§ **演習のねらい**
以下の映画紹介文のうち、「サイコテイックスリラー、英米合作映画」を含む語句から始め、「ら贈られるのが、習慣だった。」までを含めた範囲を、一字も変えずに返してください。

§ **課題文**
2013年9月13日金曜日

映画 「イノセントガーデン」

 


サイコテイックスリラー、英米合作映画
原題:「STOKER」
監督:パク チヤヌク
キャスト
インデイア ストーカー :ミア ワシコウスカ
エベリン(母)       :二コル キッドマン
チャーリー(叔父)    :マチュー グード
リチャード(父)      :デルモット マルロニー
グエドリン(叔母)    :ジャッキー ウェバー

ドラマ「プリゾン ブレイク」の主演俳優、ウェントワース ミラーが脚本を手がけたことで、話題を集めた作品。脚本が高く評価されていたので、たくさんの映画監督が志願したが、選ばれたのは今までハリウッドで仕事をしたことがなかった 韓国人のパク チャヌク。この監督はソウル生まれの50歳。「オールド ボーイ」で、カンヌ国際映画祭特別賞を受賞した。この作品は日本の漫画を原作とした残酷シーンの多い復讐劇だが、クエンテイン タランテイーノから、高く評価された。
原題、「STOKER」、邦題「イノセントガーデン」は、オーストラリアでは公開されたばかりだが、日本では、5月にすでに公開されたようだ。キャストの二コル キッドマン、ミア ワシコウスカ、ジャッキー ウェバー等、映画の中心人物が そろってオージー俳優なのも、おもしろい。撮影中は、「グッダイ!」で、始まったんだろうな。「グッダイ、アウア ヤ?」(GOOD DAY、 HOW ARE YOU?)とかね。
ストーリーは
街からずっと離れた田舎の大きな屋敷にストーカー家の屋敷がある。父親、リチャードと、母親エベリンと、一人娘インデイアが、たくさんの使用人とともに住んでいる。広大な敷地には森も湖もあり、父親はハンテイングが趣味だ。愛娘のインデイは、幼いうちから父親から狩猟の手ほどきを受けていた。インデイは、誕生日に毎年新しい靴を父親から贈られるのが、習慣だった。

インデイの18歳の誕生日に、父親が車の事故で亡くなる。年頃で反抗期のインデイは母親との折り合いが良くない。父親を心から慕っていたインデイに、喪失感は大きい。そんな父親の葬儀の日に、インデイは初めて、一度も会ったことのなかった叔父を紹介される。チャーリーと名乗る、亡くなった父親よりずっと年の若い弟は、葬儀の日以来、屋敷にとどまり、以来不思議な3人の生活が始まる。ハンサムで優しいチャーリーに、母親エベリンはすぐに心惹かれていく。チャーリーはインデイにも優しい。美術学校に通うインデイは、友達の居ない変わり者。成績はとびぬけて良いが、誰にも心を許さず頑なな様子が、男の子たちの間では、からかいの対象になっている。チャーリーはインデイを学校の送り迎えを買って出るが、インデイはひたすらチャーリーを拒んで無視し続ける。不思議なことに、使用人たちが次々と居なくなる。遠方からわざわざ会いに来てくれた叔母も、チャーリーとの諍いの後で姿を消す。

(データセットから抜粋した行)

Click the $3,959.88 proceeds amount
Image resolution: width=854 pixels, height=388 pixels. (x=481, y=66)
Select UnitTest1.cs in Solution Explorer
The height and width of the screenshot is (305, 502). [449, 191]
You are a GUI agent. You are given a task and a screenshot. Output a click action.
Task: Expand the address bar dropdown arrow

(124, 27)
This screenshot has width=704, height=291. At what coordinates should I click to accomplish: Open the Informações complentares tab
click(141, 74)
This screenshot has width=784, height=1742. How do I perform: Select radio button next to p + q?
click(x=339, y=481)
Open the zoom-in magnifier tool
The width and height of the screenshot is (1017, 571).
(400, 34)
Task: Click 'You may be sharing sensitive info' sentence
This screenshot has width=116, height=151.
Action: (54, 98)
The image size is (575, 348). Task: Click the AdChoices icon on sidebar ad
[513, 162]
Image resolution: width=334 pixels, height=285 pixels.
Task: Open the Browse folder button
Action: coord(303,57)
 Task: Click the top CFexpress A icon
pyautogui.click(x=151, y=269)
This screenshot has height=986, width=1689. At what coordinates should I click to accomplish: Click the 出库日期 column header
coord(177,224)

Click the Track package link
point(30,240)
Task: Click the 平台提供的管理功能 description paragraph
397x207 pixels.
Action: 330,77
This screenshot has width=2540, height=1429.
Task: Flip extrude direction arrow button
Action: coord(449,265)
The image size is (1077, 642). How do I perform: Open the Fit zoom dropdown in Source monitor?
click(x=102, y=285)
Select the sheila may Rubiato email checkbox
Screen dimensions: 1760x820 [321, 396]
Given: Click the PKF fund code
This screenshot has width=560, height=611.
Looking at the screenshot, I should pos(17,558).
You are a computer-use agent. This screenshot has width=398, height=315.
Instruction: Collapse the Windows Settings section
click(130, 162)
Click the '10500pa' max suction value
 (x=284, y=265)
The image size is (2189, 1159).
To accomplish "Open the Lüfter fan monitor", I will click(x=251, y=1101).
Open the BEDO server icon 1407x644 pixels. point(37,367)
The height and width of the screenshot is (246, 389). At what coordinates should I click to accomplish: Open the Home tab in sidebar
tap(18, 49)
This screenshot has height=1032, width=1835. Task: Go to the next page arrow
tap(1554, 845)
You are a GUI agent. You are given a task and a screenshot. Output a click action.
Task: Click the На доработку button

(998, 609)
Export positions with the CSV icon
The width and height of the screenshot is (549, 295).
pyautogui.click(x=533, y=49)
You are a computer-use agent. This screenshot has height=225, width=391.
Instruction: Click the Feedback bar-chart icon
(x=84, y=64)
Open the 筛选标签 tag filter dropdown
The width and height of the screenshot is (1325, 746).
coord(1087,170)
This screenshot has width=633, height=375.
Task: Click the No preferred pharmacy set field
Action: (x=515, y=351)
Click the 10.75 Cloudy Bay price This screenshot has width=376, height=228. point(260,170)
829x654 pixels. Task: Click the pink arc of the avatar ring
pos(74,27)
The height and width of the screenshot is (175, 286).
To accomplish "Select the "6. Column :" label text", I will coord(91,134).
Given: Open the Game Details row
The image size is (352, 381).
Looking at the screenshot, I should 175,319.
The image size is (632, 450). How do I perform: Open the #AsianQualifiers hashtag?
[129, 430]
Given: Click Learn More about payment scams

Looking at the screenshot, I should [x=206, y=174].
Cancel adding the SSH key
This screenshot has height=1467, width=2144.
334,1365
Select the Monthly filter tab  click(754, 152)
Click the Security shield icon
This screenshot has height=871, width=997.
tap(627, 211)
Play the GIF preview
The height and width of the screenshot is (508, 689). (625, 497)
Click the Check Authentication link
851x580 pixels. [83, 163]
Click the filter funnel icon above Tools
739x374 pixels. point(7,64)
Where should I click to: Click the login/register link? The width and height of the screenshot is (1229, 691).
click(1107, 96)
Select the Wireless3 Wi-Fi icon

§ **期待される出力**
サイコテイックスリラー、英米合作映画
原題:「STOKER」
監督:パク チヤヌク
キャスト
インデイア ストーカー :ミア ワシコウスカ
エベリン(母)       :二コル キッドマン
チャーリー(叔父)    :マチュー グード
リチャード(父)      :デルモット マルロニー
グエドリン(叔母)    :ジャッキー ウェバー

ドラマ「プリゾン ブレイク」の主演俳優、ウェントワース ミラーが脚本を手がけたことで、話題を集めた作品。脚本が高く評価されていたので、たくさんの映画監督が志願したが、選ばれたのは今までハリウッドで仕事をしたことがなかった 韓国人のパク チャヌク。この監督はソウル生まれの50歳。「オールド ボーイ」で、カンヌ国際映画祭特別賞を受賞した。この作品は日本の漫画を原作とした残酷シーンの多い復讐劇だが、クエンテイン タランテイーノから、高く評価された。
原題、「STOKER」、邦題「イノセントガーデン」は、オーストラリアでは公開されたばかりだが、日本では、5月にすでに公開されたようだ。キャストの二コル キッドマン、ミア ワシコウスカ、ジャッキー ウェバー等、映画の中心人物が そろってオージー俳優なのも、おもしろい。撮影中は、「グッダイ!」で、始まったんだろうな。「グッダイ、アウア ヤ?」(GOOD DAY、 HOW ARE YOU?)とかね。
ストーリーは
街からずっと離れた田舎の大きな屋敷にストーカー家の屋敷がある。父親、リチャードと、母親エベリンと、一人娘インデイアが、たくさんの使用人とともに住んでいる。広大な敷地には森も湖もあり、父親はハンテイングが趣味だ。愛娘のインデイは、幼いうちから父親から狩猟の手ほどきを受けていた。インデイは、誕生日に毎年新しい靴を父親から贈られるのが、習慣だった。